Aim 1: Reproduce the part of the Kiesling resignation letter that begins at "Source on the" and ends after "issue of Iraq.", substituting "forceful" for every "eloquent".
Aim 2: In the Kiesling resignation letter, on what date was his resignation to take effect?
Aim 3: Carry on the Kiesling resignation letter, starting after its final sentence.
begin Selected extract
Source on the following unknown
-----------begin quote of commentary & of actual letter------------

  What follows is a letter of resignation written by John Brady
Kiesling, a member of Bush's Foreign Service Corps and Political
Counselor to the American embassy in Greece.  Kiesling has been a
diplomat for twenty years, a civil servant to four Presidents.  The
letter below, delivered to Secretary of State Colin Powell, is quite
possibly the most eloquent statement of dissent thus far put forth
regarding the issue of Iraq.
  The New York Times story which reports on this remarkable event can
be found after Kiesling's letter.  - wrp


U.S. Diplomat John Brady Kiesling
Letter of Resignation, to: Secretary of State Colin L. Powell
ATHENS | Thursday 27 February 2003

Dear Mr. Secretary:

      I am writing you to submit my resignation from the Foreign
Service of the United States and from my position as Political
Counselor in U.S. Embassy Athens, effective March 7.  I do so with a
heavy heart. The baggage of my upbringing included a felt obligation
to give something back to my country.  Service as a U.S. diplomat was a
dream job.  I was paid to understand foreign languages and cultures, to
seek out diplomats, politicians, scholars and journalists, and to
persuade them that U.S. interests and theirs fundamentally coincided.
My faith in my country and its values was the most powerful weapon in
my diplomatic arsenal.

      It is inevitable that during twenty years with the State
Department I would become more sophisticated and cynical about the
narrow and selfish bureaucratic motives that sometimes shaped our
policies.  Human nature is what it is, and I was rewarded and promoted
for understanding human nature.  But until this Administration it had
been possible to believe that by upholding the policies of my
president I was also upholding the interests of the American people
and the world.  I believe it no longer.

      The policies we are now asked to advance are incompatible not
only with American values but also with American interests.  Our
fervent pursuit of war with Iraq is driving us to squander the
international legitimacy that has been America's most potent weapon of
both offense and defense since the days of Woodrow Wilson.  We have
begun to dismantle the largest and most effective web of international
relationships the world has ever known.  Our current course will bring
instability and danger, not security.

      The sacrifice of global interests to domestic politics and to
bureaucratic self-interest is nothing new, and it is certainly not a
uniquely American problem.  Still, we have not seen such systematic
distortion of intelligence, such systematic manipulation of American
opinion, since the war in Vietnam.  The September 11 tragedy left us
stronger than before, rallying around us a vast international
coalition to cooperate for the first time in a systematic way against
the threat of terrorism.  But rather than take credit for those
successes and build on them, this Administration has chosen to make
terrorism a domestic political tool, enlisting a scattered and largely
defeated Al Qaeda as its bureaucratic ally.  We spread disproportionate
terror and confusion in the public mind, arbitrarily linking the
unrelated problems of terrorism and Iraq.  The result, and perhaps the
motive, is to justify a vast misallocation of shrinking public wealth
to the military and to weaken the safeguards that protect American
citizens from the heavy hand of government.  September 11 did not do as
much damage to the fabric of American society as we seem determined to
so to ourselves.  Is the Russia of the late Romanovs really our model,
a selfish, superstitious empire thrashing toward self-destruction in
the name of a doomed status quo?
end Selected extract
begin Extracted records
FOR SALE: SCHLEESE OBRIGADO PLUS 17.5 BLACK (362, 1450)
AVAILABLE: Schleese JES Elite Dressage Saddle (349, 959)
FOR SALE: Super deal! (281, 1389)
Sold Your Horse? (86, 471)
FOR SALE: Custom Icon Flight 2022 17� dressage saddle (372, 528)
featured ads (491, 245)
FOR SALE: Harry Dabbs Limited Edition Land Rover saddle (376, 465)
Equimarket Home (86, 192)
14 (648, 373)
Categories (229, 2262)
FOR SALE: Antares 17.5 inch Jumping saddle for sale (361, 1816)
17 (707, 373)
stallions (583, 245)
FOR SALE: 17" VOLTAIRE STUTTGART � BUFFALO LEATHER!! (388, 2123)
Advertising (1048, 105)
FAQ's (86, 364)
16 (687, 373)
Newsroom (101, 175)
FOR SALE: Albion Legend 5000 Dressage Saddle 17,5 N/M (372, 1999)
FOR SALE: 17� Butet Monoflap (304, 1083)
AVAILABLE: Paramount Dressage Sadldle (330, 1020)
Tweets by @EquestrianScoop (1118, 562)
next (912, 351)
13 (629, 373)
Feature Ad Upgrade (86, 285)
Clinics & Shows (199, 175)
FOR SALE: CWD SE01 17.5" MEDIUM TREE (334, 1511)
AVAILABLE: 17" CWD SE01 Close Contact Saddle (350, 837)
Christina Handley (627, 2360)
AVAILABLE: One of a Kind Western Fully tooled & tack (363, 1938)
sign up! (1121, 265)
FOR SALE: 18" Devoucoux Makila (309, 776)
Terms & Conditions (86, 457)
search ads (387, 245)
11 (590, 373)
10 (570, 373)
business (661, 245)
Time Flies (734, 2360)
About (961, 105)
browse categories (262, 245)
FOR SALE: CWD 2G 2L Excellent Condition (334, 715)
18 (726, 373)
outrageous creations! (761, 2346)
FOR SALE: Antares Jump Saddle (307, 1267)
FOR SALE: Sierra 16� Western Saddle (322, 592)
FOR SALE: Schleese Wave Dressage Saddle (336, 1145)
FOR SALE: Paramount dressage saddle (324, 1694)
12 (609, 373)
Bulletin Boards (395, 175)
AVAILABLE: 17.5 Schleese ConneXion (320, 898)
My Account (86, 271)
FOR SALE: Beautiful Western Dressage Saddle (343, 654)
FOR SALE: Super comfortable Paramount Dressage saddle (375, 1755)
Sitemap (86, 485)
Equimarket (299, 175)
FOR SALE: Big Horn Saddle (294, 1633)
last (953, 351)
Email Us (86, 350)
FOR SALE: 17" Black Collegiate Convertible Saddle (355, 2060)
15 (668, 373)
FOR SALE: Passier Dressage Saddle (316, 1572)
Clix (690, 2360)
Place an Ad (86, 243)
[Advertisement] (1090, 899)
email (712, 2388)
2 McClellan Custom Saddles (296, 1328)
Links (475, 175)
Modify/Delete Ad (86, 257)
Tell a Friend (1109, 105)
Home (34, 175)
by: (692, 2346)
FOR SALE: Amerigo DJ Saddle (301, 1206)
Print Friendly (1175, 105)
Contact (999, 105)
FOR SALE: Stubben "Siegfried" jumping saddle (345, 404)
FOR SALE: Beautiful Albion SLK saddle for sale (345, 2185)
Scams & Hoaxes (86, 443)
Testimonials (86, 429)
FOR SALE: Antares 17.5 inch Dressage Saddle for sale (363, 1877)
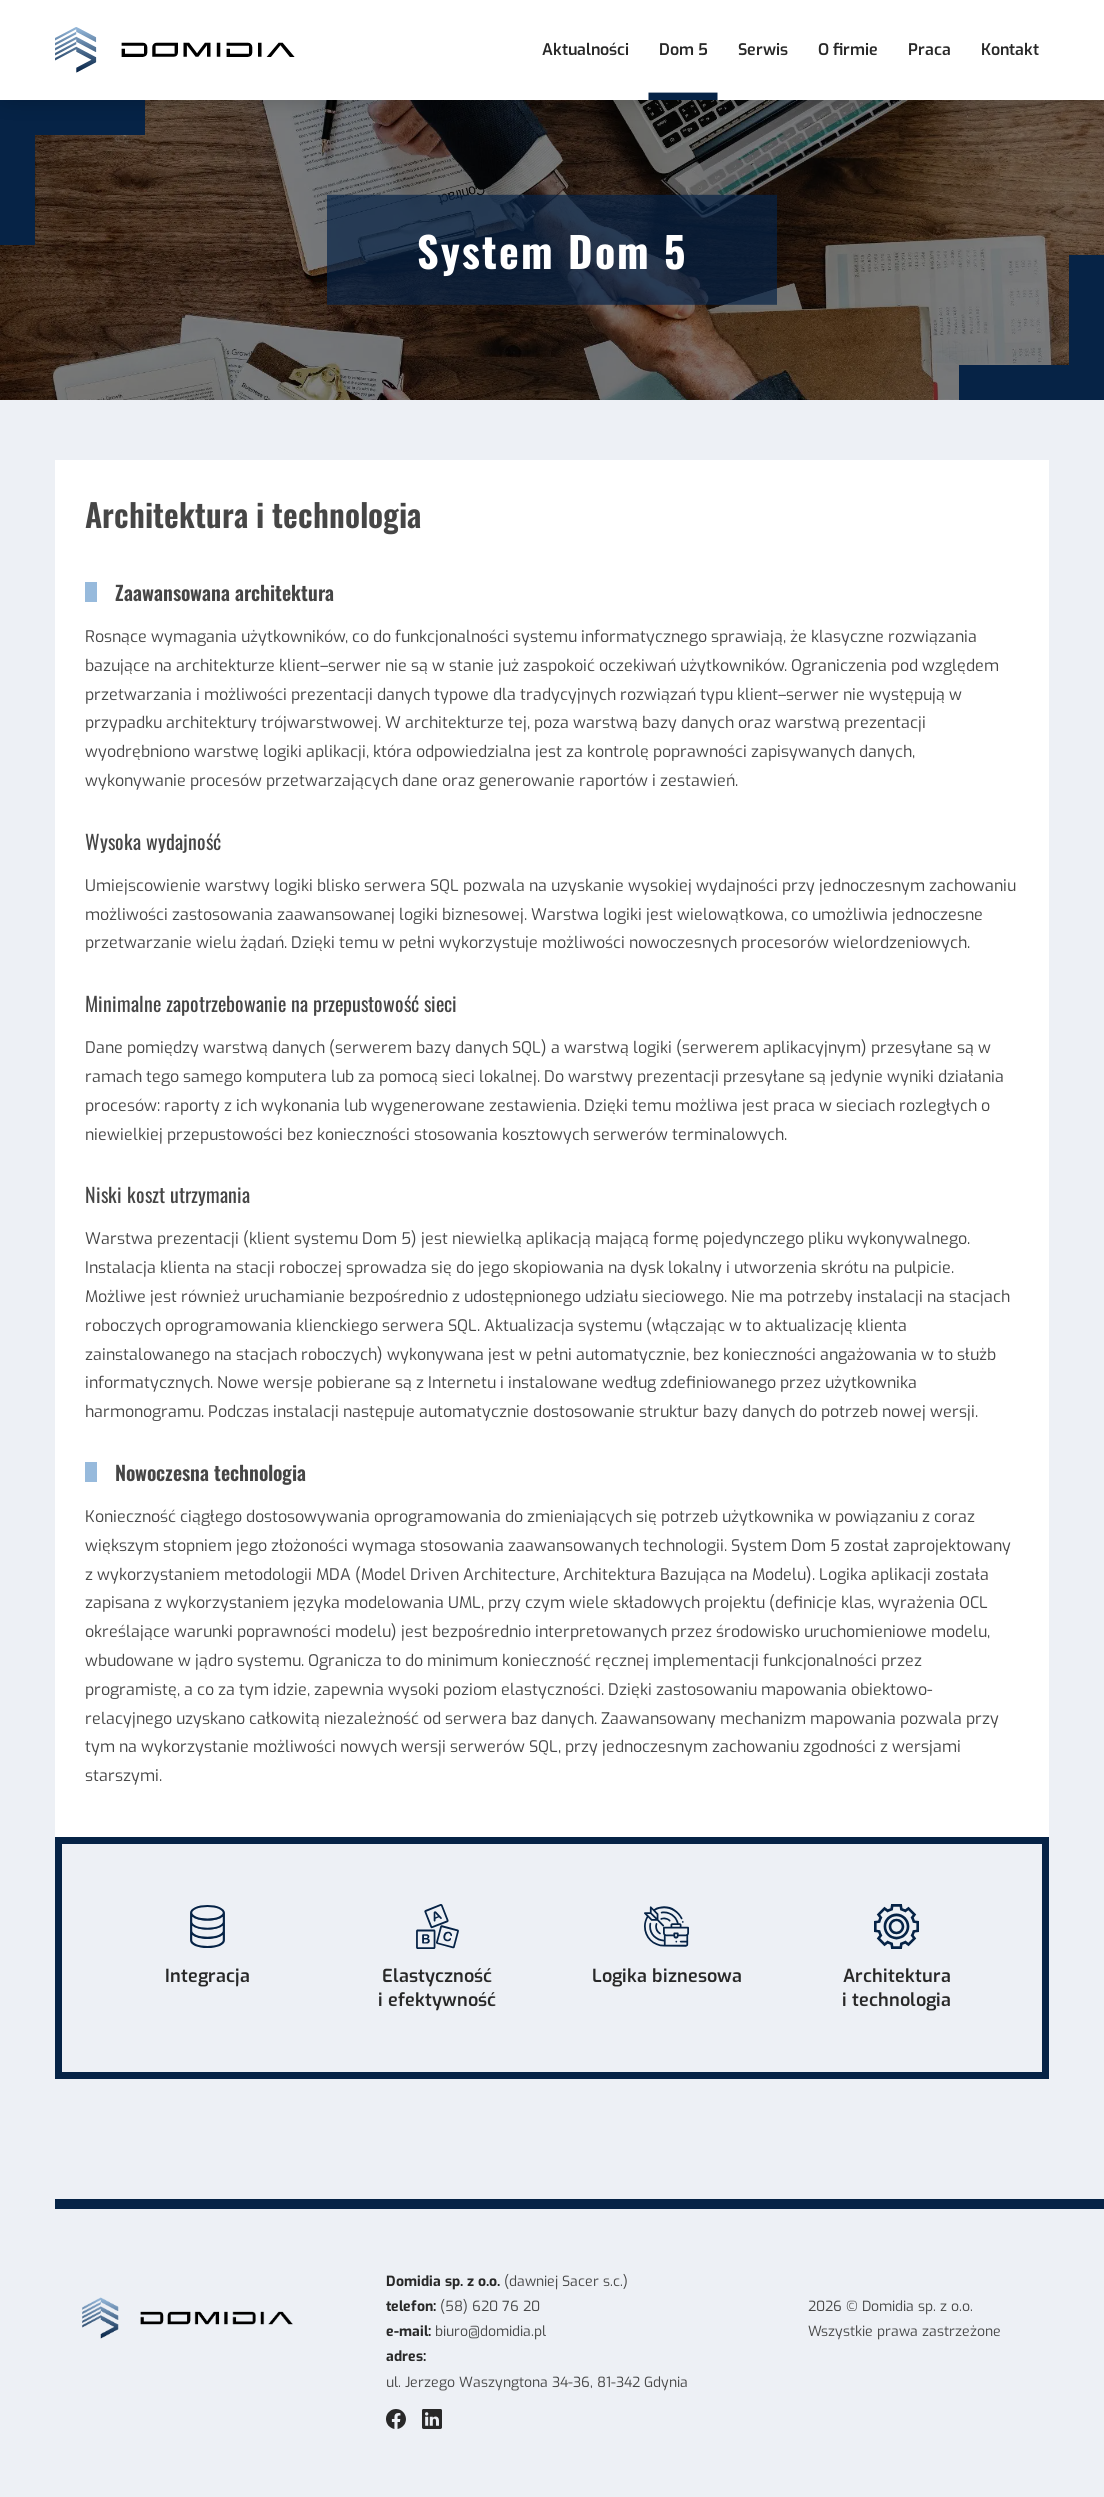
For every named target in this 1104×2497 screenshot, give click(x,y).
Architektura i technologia (896, 1958)
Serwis (763, 49)
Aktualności (585, 49)
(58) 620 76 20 (490, 2306)
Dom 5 (683, 49)
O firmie (848, 49)
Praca (929, 49)
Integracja (207, 1946)
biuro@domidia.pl (490, 2331)
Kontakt (1010, 49)
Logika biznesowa (667, 1946)
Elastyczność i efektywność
end Extracted records
Exercise output 1:
Source on the following unknown
-----------begin quote of commentary & of actual letter------------

  What follows is a letter of resignation written by John Brady
Kiesling, a member of Bush's Foreign Service Corps and Political
Counselor to the American embassy in Greece.  Kiesling has been a
diplomat for twenty years, a civil servant to four Presidents.  The
letter below, delivered to Secretary of State Colin Powell, is quite
possibly the most forceful statement of dissent thus far put forth
regarding the issue of Iraq.

Exercise output 2: March 7

Exercise output 3:
      We should ask ourselves why we have failed to persuade more of
the world that a war with Iraq is necessary.  We have over the past two
years done too much to assert to our world partners that narrow and
mercenary U.S.  interests override the cherished values of our
partners.  Even where our aims were not in question, our consistency is
at issue.  The model of Afghanistan is little comfort to allies
wondering on what basis we plan to rebuild the Middle East, and in
whose image and interests.  Have we indeed become blind, as Russia is
blind in Chechnya, as Israel is blind in the Occupied Territories, to
our own advice, that overwhelming military power is not the answer to
terrorism? After the shambles of post-war Iraq joins the shambles in
Grozny and Ramallah, it will be a brave foreigner who forms ranks with
Micronesia to follow where we lead.

      We have a coalition still, a good one.  The loyalty of many of
our friends is impressive, a tribute to American moral capital built
up over a century.  But our closest allies are persuaded less that war
is justified than that it would be perilous to allow the U.S. to drift
into complete solipsism.  Loyalty should be reciprocal.  Why does our
President condone the swaggering and contemptuous approach to our
friends and allies this Administration is fostering, including among
its most senior officials.  Has "oderint dum metuant" really become our
motto?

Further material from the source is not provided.